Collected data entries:
•••
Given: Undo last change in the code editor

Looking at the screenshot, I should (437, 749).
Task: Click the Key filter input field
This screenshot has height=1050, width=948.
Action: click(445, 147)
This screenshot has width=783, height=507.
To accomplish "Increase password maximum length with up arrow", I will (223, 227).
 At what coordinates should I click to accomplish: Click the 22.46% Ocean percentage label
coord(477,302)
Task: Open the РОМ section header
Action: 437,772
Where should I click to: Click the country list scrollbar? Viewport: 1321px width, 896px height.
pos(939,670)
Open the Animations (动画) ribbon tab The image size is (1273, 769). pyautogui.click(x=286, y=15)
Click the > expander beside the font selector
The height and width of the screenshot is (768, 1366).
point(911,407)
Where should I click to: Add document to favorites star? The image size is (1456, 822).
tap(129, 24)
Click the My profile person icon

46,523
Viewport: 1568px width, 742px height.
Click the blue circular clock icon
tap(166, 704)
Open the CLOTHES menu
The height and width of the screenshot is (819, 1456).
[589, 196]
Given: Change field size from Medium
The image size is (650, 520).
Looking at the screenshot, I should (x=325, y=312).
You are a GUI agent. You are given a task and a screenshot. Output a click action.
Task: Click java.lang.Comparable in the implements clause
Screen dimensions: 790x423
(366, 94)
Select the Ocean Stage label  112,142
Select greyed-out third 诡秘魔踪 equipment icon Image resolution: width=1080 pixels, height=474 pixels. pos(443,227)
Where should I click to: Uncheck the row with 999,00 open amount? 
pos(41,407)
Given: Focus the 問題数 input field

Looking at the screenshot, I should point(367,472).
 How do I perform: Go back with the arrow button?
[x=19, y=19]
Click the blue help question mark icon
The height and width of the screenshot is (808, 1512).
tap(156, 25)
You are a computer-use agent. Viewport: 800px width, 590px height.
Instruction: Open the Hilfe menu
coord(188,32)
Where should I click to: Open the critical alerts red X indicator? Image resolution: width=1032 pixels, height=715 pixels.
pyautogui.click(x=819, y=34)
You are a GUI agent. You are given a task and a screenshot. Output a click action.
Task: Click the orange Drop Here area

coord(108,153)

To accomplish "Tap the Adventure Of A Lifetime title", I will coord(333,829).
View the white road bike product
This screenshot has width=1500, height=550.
•••
- TASK DESCRIPTION
After the last line, print all the entries once again, unchanged.

- RESULT OF THE EXERCISE
Given: Undo last change in the code editor

Looking at the screenshot, I should (437, 749).
Task: Click the Key filter input field
This screenshot has height=1050, width=948.
Action: click(445, 147)
This screenshot has width=783, height=507.
To accomplish "Increase password maximum length with up arrow", I will (223, 227).
 At what coordinates should I click to accomplish: Click the 22.46% Ocean percentage label
coord(477,302)
Task: Open the РОМ section header
Action: 437,772
Where should I click to: Click the country list scrollbar? Viewport: 1321px width, 896px height.
pos(939,670)
Open the Animations (动画) ribbon tab The image size is (1273, 769). pyautogui.click(x=286, y=15)
Click the > expander beside the font selector
The height and width of the screenshot is (768, 1366).
point(911,407)
Where should I click to: Add document to favorites star? The image size is (1456, 822).
tap(129, 24)
Click the My profile person icon

46,523
Viewport: 1568px width, 742px height.
Click the blue circular clock icon
tap(166, 704)
Open the CLOTHES menu
The height and width of the screenshot is (819, 1456).
[589, 196]
Given: Change field size from Medium
The image size is (650, 520).
Looking at the screenshot, I should (x=325, y=312).
You are a GUI agent. You are given a task and a screenshot. Output a click action.
Task: Click java.lang.Comparable in the implements clause
Screen dimensions: 790x423
(366, 94)
Select the Ocean Stage label  112,142
Select greyed-out third 诡秘魔踪 equipment icon Image resolution: width=1080 pixels, height=474 pixels. pos(443,227)
Where should I click to: Uncheck the row with 999,00 open amount? 
pos(41,407)
Given: Focus the 問題数 input field

Looking at the screenshot, I should point(367,472).
 How do I perform: Go back with the arrow button?
[x=19, y=19]
Click the blue help question mark icon
The height and width of the screenshot is (808, 1512).
tap(156, 25)
You are a computer-use agent. Viewport: 800px width, 590px height.
Instruction: Open the Hilfe menu
coord(188,32)
Where should I click to: Open the critical alerts red X indicator? Image resolution: width=1032 pixels, height=715 pixels.
pyautogui.click(x=819, y=34)
You are a GUI agent. You are given a task and a screenshot. Output a click action.
Task: Click the orange Drop Here area

coord(108,153)

To accomplish "Tap the Adventure Of A Lifetime title", I will coord(333,829).
View the white road bike product
This screenshot has width=1500, height=550.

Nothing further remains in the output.